This story being true, then, there is one more link in the chain of evidence to show that dogs, as well as men, have spirits, and spirits that can, on occasion, at least, perform deeds of practical service.
A Precentor's Story
The late Mr. W.T. Stead, in his volume of Real Ghost Stories, narrates the following, which by reason of its being witnessed by three people simultaneously, may be regarded as highly evidential.
In reply to Mr. Stead's request to hear the anecdote the precentor says (I quote him ad verbum):
"I was walking, about nine years ago, one night in August, about ten o'clock, and about half a mile from the house where we are now sitting. I was going along the public road between the hamlets of Mill of Haldane and Ballock. I had with me two young women, and we were leisurely walking along, when suddenly we were startled by seeing a woman, a child about seven years old, and a Newfoundland dog jump over the stone wall which was on one side of the road, and walk on rapidly in front of us. I was not in the least frightened, but my two companions were very much startled. What bothered me was that the woman, the child, and the dog, instead of coming over the wall naturally one after the other, as would have been necessary for them to do, had come over with a bound, simultaneously leaping the wall, lighting on the road, and then hurrying on without a word. Leaving my two companions, who were too frightened to move, I walked rapidly after the trio. They walked on so quickly that it was with difficulty that I got up to them. I spoke to the woman, she never answered. I walked beside her for some little distance, and then suddenly the woman, the child, and the Newfoundland dog disappeared. I did not see them go anywhere, they simply were no longer there.
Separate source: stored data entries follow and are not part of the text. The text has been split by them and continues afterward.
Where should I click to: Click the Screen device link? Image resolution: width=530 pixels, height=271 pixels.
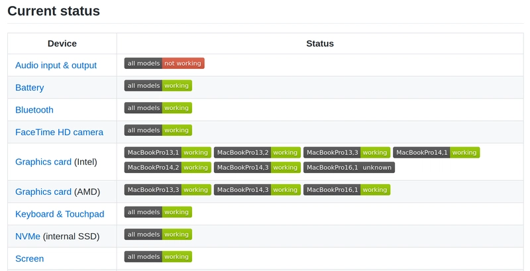(x=29, y=258)
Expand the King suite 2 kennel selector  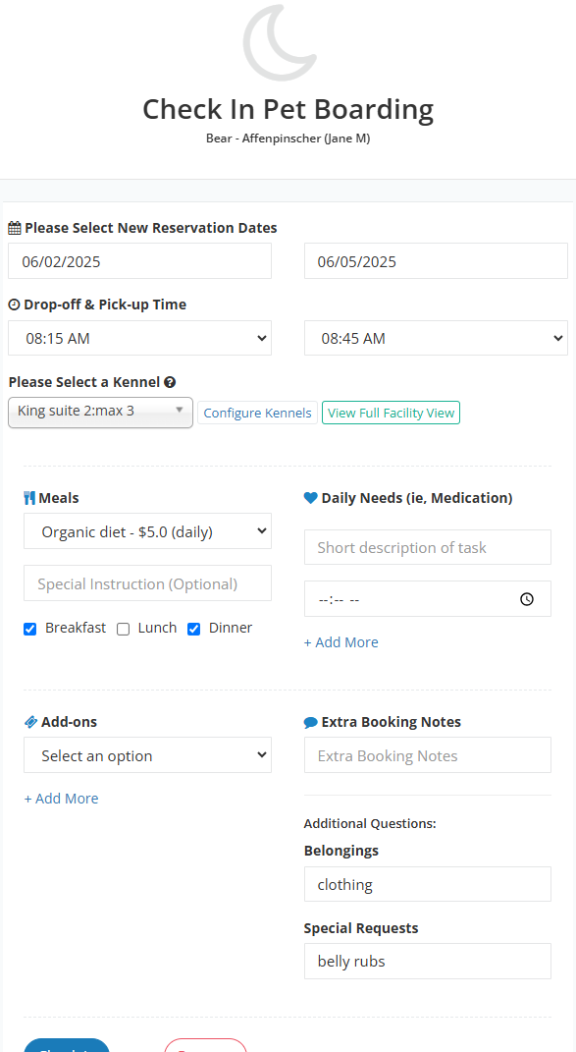click(101, 412)
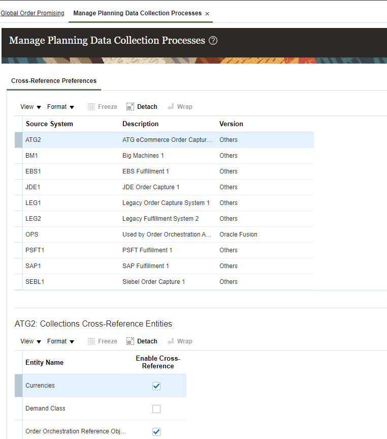387x439 pixels.
Task: Click Detach icon in source system toolbar
Action: tap(130, 107)
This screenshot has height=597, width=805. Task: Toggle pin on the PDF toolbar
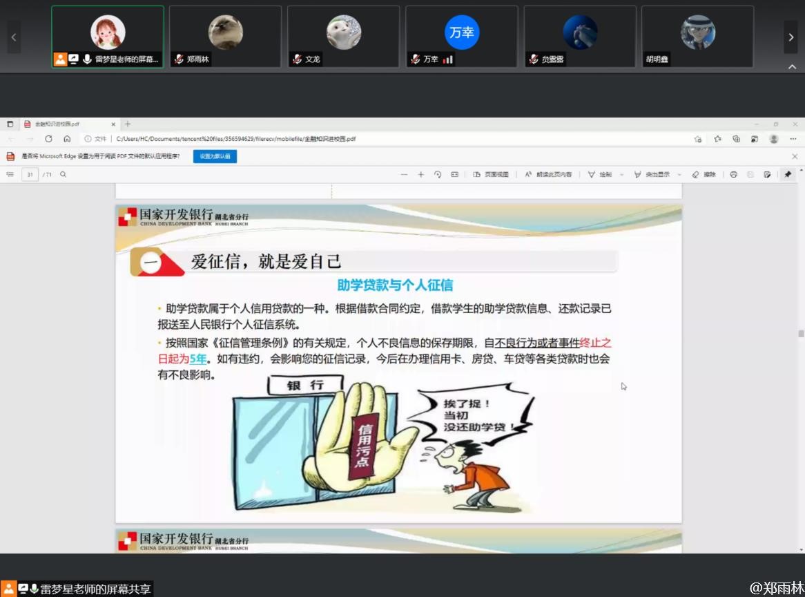click(x=788, y=175)
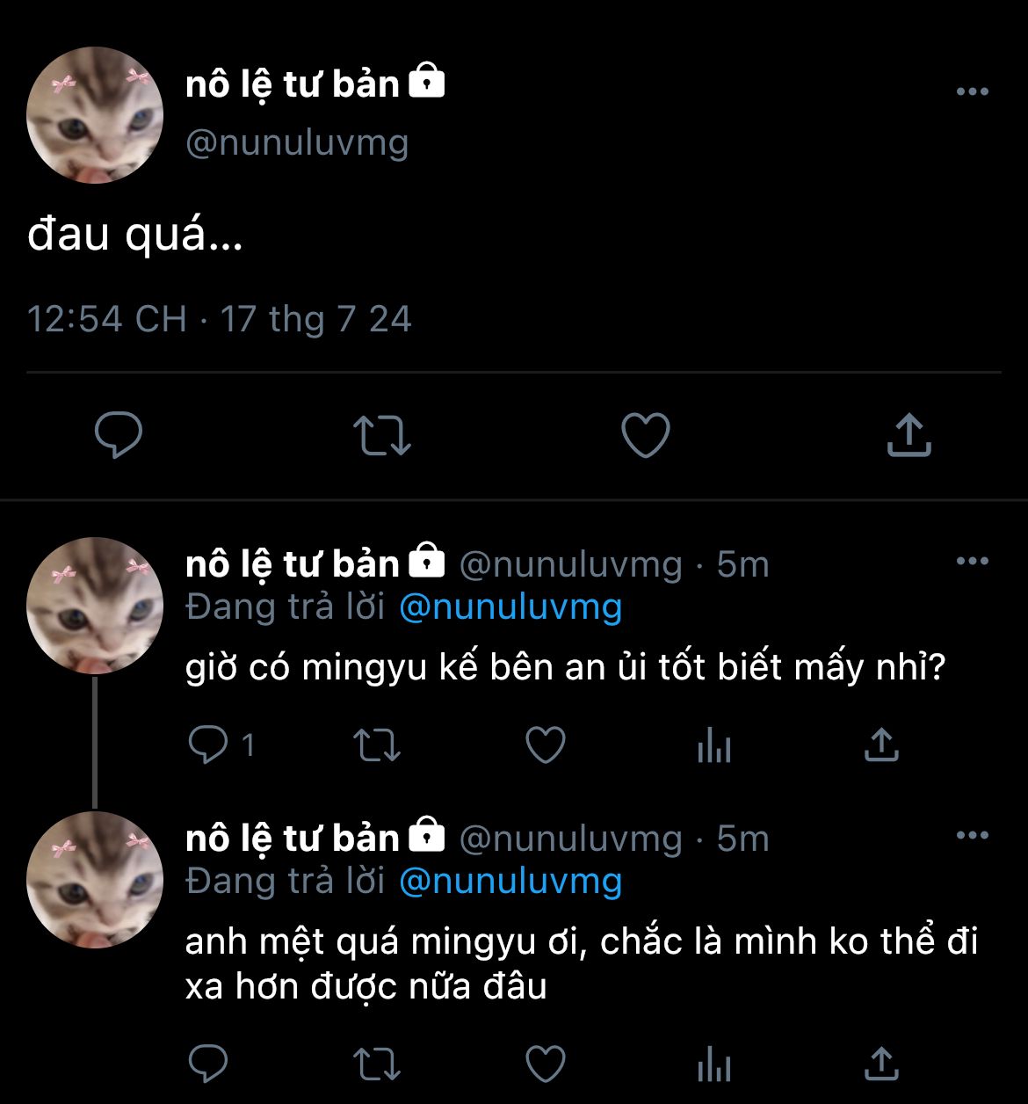
Task: Share the "giờ có mingyu" reply
Action: pyautogui.click(x=881, y=745)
I examined the road minutely, at the spot where they had disappeared, to see if it was possible for them to have gone through a hole in the wall on either side; but it was quite impossible for a woman and a child to get over a high dyke on either side. They had disappeared, and I only regret that I did not try to pass my stick right through their bodies, to see whether or not they had any resistance. Finding they had gone, I returned to my lady friends, who were quite unnerved, and who, with difficulty, were induced to go on to the end of their journey."
One of his companions, Mr. Stead goes on to explain, who heard him tell the story at the time, corroborated the fact that it had made a great impression on those who had seen it. Nothing was ever ascertained as to any woman, child, or Newfoundland dog that had ever been in the district before. When they got to Ballock they enquired of the keeper of the bridge whether a woman, a child, and a dog had passed that way, but he had seen nothing. The apparition had disappeared as suddenly as it had appeared. Mr. Stead's article ends here. Of course, one can only surmise as to the nature of the phenomena. No member of the Psychical Research Society could do more—and in the absence of any authentic history of the spot where the manifestations occurred, such a surmise can be of little value. Since the phenomena were seen by three people at the same time, it is quite safe to assume they were objective, but it is impossible to lay down the law as to whether they were actual phantasms of the dead—of a woman, child, and Newfoundland dog who had all three met with some violent end—or phantasms of three living beings, who, happening to think of that locality at the same time, had projected their immaterial bodies there simultaneously. But whichever of these alternatives be true, the same thing holds good in either case, viz. that the Newfoundland dog had a spirit—and what applies to one dog should assuredly apply to the generality, if not, indeed, to all.
Phantom Dog seen on Souter Fell
Miss Harriet Martineau, in her English Lakes, refers to certain strange phenomena seen from time to time on Souter Fell.
In 1745, for example, a Mr. Wren and his servant saw, simultaneously, a man and dog pursuing some horses along a razor-like ridge of rocks, on which it was obviously impossible for any ordinary being to gain a bare foothold, let alone walk. They watched the figures until the latter suddenly vanished, when Mr. Wren and his servant, thinking, perhaps, the man, dog, and horses had really fallen over the cliff, went to look for them. They searched elsewhere, but despite their vigilance, nothing was to be found, and convinced at last that what they had seen was something superphysical, they came away mystified, and no doubt somewhat frightened.